摘要： 作为温室效应的主要气体CO₂浓度持续上升，已经成为全球环境问题.将CO₂光催化还原成可再生能源不仅可以解决CO₂带来的温室效应，而且可以将太阳能转化为燃料物质而取代传统意义上的化石能源.实际上光催化的研究可以追溯到1979年，自从Inoue首次报道了光催化CO₂和水制取甲酸、甲烷等有机物，人们一直在努力开发高效的CO₂转化光催化剂.近年来，随着光催化技术的快速稳定发展，各种半导体光催化剂，如Zn₂GeO₄，CdS，Fe₃O₄，g-C₃N₄和SrTiO₃等，已被开发用于光催化还原二氧化碳.在这些半导体中，有的材料具有较大的带隙导致较低的可见光活性，有的材料具有毒性引起额外的环境问题.因此，寻求具有适度带隙且环境友好的半导体材料是解决全球变暖问题的关键.
近年来，g-C₃N₄因其带隙（约2.7 eV）较窄，具有一定的可见光吸收性能，无污染，以及化学和热稳定性良好等特点，被视为理想的可见光响应光催化材料之一.但是，g-C₃N₄光吸收有限、光生电子空穴复合率较高等缺点严重限制了其光催化活性.为了进一步提高g-C₃N₄的CO₂可见光催化还原活性，国内外研究者开发了许多方法来提高电荷分离效率，进而提高g-C₃N₄光催化剂的总体活性.在这些策略中，将g-C₃N₄与具有合适导带位置的其他材料偶联以促进电子空穴分离是提高光催化性能的有效方法之一.由于Co-MOF具有较窄的带隙且导带位置与g-C₃N₄匹配，我们选择Co-MOF与g-C₃N₄复合来克服g-C₃N₄的缺点，进而达到提高其光催化活性的目的.
作为电子供体的Co-MOF能够将最低未占分子轨道（LUMO）上的光生电子转移到g-C₃N₄的导带以促进电荷分离，同时水被g-C₃N₄价带上的空穴氧化，最终生成氧气，从而提高光催化还原CO₂的性能.制备的Co-MOF/g-C₃N₄纳米复合材料在可见光照射下具有优异的光催化还原CO₂性能，约为纯g-C₃N₄的光催化活性的2倍.一系列分析表明，Co-MOF的引入不仅拓宽了可见光的吸收范围，而且促进了电荷分离，有利于提高g-C₃N₄的光催化活性.特别是在590 nm单波长照射下进行的羟基自由基实验进一步证明了Co-MOF的LUMO上的光生电子可以转移到g-C₃N₄.该研究结果为基于g-C₃N₄的光催化体系的合理构建提供了新思路.

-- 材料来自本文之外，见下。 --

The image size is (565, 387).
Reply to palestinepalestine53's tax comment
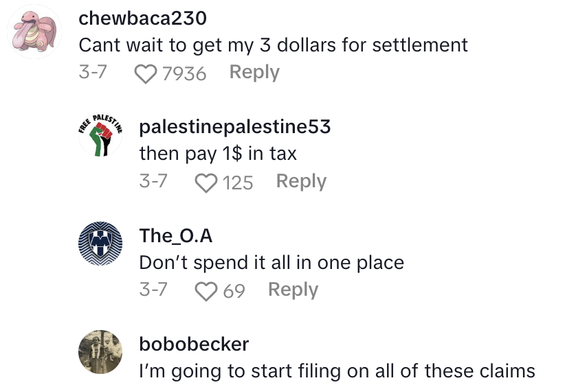tap(301, 181)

关键词: Co-MOF, g-C₃N₄纳米片, 电荷分离, 可见光活性, 光催化还原二氧化碳

Abstract: A possible mechanism for boosting the visible-light photoactivities of graphitic carbon nitride (g-C₃N₄) nanosheets for CO₂ reduction via coupling with the electron donor Co-metal-organic framework (MOF) is proposed in this study. Specifically, Co-MOF as an electron donor is capable of transferring the photogenerated electrons in the lowest unoccupied molecular orbital (LUMO) to the conduction band of g-C₃N₄ to facilitate charge separation. As expected, the prepared Co-MOF/g-C₃N₄ nanocomposites display excellent visible-light-driven photocatalytic CO₂ reduction activities. The CO production rate of 6.75 µmol g^-1 h^-1 and CH₄ evolution rate of 5.47 µmol g^-1 h^-1 are obtained, which are approximately 2 times those obtained with the original g-C₃N₄ under the same conditions. Based on a series of analyses, it is shown that the introduction of Co-MOF not only broadens the range of visible-light absorption but also enhances the charge separation, which improves the photocatalytic activity of g-C₃N₄ to a higher level. In particular, the hydroxyl radical (·OH) experiment was operated under 590 nm (single-wavelength) irradiation, which further proved that the photogenerated electrons in the LUMO of Co-MOF can successfully migrate to g-C₃N₄. This work may provide an important strategy for the design of highly efficient g-C₃N₄-based photocatalysts for CO₂ reduction.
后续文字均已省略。